### Directions
Could you copy out, word for word, the rows starting with the one containing "Esportes [Esportes (5 itens)] (413, 697)" and continuing through the last row?

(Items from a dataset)
---------------
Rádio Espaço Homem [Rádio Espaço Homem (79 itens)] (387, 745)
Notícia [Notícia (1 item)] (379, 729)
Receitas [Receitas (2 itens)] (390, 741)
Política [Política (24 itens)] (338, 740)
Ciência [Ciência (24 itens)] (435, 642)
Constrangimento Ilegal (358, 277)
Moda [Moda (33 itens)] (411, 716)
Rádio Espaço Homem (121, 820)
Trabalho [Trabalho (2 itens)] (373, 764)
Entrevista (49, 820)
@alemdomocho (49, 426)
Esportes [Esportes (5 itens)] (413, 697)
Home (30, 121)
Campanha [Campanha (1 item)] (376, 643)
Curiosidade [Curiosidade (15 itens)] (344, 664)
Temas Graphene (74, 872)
---------------
### Result for this exercise
Esportes [Esportes (5 itens)] (413, 697)
Home (30, 121)
Campanha [Campanha (1 item)] (376, 643)
Curiosidade [Curiosidade (15 itens)] (344, 664)
Temas Graphene (74, 872)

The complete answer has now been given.